Salin ulang seluruh kutipan halaman tentang catatan tertulis tertua di nusantara tanpa mengubah satu huruf pun.

KUTIPAN HALAMAN:
/---
Pada dasarnya, catatan tertulis hanyalah sedikit
titik dalam peta bumi populasi dunia. Titik-titik yang sedikit tersebut jelas
tidak bisa mendeskripsikan semua titik-titik permukaan bumi. Peta Ptolomeus
yang berasal dari abad ke-2, belum sepenuhnya mampu memetakan geografi wilayah
nusantara. Satu yang jelas sebelum peta itu disusun, sudah ada sebaran populasi
di nusantara. Catatan tertulis tertua di nusantara menurut kajian para
arkeologis yang dibantu oleh para ahli linguistik mengindikasikan berasal dari
abad ke-3 (prasati o Canh di Champa, kini pantai tenggara ietnam) yang kemudian
disusul yang berasal dari abad ke-5 (prasasti Muara Kaman di daerah aliran
sungai Mahakam dan prasasti Tugu di daerah aliran sungai Sunter). Selanjutnya prasasti
di pantai timur Sumatra yang berasal dari abad ke-7 seperti prasasti Kedoekan
Boekit.
\---
DATA MASUKAN:
/---
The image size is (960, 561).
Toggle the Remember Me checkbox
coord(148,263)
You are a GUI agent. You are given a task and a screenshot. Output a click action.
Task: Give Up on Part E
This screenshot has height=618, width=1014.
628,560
\---
KELUARAN YANG DIHARAPKAN:
Pada dasarnya, catatan tertulis hanyalah sedikit
titik dalam peta bumi populasi dunia. Titik-titik yang sedikit tersebut jelas
tidak bisa mendeskripsikan semua titik-titik permukaan bumi. Peta Ptolomeus
yang berasal dari abad ke-2, belum sepenuhnya mampu memetakan geografi wilayah
nusantara. Satu yang jelas sebelum peta itu disusun, sudah ada sebaran populasi
di nusantara. Catatan tertulis tertua di nusantara menurut kajian para
arkeologis yang dibantu oleh para ahli linguistik mengindikasikan berasal dari
abad ke-3 (prasati o Canh di Champa, kini pantai tenggara ietnam) yang kemudian
disusul yang berasal dari abad ke-5 (prasasti Muara Kaman di daerah aliran
sungai Mahakam dan prasasti Tugu di daerah aliran sungai Sunter). Selanjutnya prasasti
di pantai timur Sumatra yang berasal dari abad ke-7 seperti prasasti Kedoekan
Boekit.